### PROBLEM TO WORK ON
All of the data needs to be printed again, exactly as written.

### RECORDS PROVIDED

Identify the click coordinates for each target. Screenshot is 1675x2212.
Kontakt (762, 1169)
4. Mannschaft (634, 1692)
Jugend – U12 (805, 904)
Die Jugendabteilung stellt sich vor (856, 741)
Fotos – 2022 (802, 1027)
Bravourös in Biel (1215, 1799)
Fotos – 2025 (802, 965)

### WORKED SOLUTION
Identify the click coordinates for each target. Screenshot is 1675x2212.
Kontakt (762, 1169)
4. Mannschaft (634, 1692)
Jugend – U12 (805, 904)
Die Jugendabteilung stellt sich vor (856, 741)
Fotos – 2022 (802, 1027)
Bravourös in Biel (1215, 1799)
Fotos – 2025 (802, 965)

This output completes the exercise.